▸ PROBLEM REQUIREMENTS
According to the forward-fill excerpt below, what price should fill in Saturday and Sunday?

Example 2: Forward-Fill Stock Prices (Carry Last Observation)
Stock prices aren't recorded on weekends. We want to fill in Saturday/Sunday with Friday's closing price:
WITH date_spine AS (
SELECT generate_series(
(SELECT MIN(price_date) FROM stock_prices WHERE company_id = 1),
(SELECT MAX(price_date) FROM stock_prices WHERE company_id = 1),
INTERVAL '1 day'
)::DATE AS day
),
raw_prices AS (
SELECT price_date, close_price
FROM stock_prices
WHERE company_id = 1
),
spine_with_prices AS (
SELECT
ds.day,
rp.close_price AS actual_price -- NULL on weekends/gaps
FROM date_spine ds
LEFT JOIN raw_prices rp ON rp.price_date = ds.day
),
forward_filled AS (
SELECT
day,
actual_price,
-- Forward fill: take the last non-null value within the partition
LAST_VALUE(actual_price) OVER (
ORDER BY day
ROWS BETWEEN UNBOUNDED PRECEDING AND CURRENT ROW
) AS filled_price
FROM spine_with_prices
)
SELECT
day,
filled_price,
CASE WHEN actual_price IS NULL THEN 'filled' ELSE 'actual' END AS source
FROM forward_filled
ORDER BY day;
Note:
LAST_VALUE ... IGNORE NULLSis the PostgreSQL 16 syntax. Equivalent older approach usesMAX(actual_price) OVER (ORDER BY day ROWS UNBOUNDED PRECEDING)since MAX ignores NULLs.

▸ MATERIAL SUPPLIED
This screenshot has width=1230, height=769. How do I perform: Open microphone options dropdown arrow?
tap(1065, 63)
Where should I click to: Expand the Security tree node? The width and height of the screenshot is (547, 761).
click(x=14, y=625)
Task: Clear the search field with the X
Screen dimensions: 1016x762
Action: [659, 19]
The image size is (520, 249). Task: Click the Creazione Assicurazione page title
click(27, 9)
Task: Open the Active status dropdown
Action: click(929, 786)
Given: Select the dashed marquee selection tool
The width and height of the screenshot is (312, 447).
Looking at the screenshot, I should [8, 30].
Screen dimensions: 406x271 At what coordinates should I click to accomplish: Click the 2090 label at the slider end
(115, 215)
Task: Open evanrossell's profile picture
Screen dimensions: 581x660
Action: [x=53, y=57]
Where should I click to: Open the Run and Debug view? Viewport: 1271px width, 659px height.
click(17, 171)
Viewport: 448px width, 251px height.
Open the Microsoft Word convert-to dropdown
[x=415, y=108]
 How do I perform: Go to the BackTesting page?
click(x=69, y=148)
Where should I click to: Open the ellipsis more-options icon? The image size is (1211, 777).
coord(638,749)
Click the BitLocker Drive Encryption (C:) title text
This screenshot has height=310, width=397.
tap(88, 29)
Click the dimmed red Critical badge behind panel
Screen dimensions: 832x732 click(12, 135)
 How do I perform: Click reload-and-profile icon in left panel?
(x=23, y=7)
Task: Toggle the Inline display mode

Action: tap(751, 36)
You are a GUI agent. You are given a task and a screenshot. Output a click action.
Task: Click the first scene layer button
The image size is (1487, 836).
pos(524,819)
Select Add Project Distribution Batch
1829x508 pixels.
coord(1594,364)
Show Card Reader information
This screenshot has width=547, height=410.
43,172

▸ RESPONSE FOR THIS EXERCISE
Friday's closing price.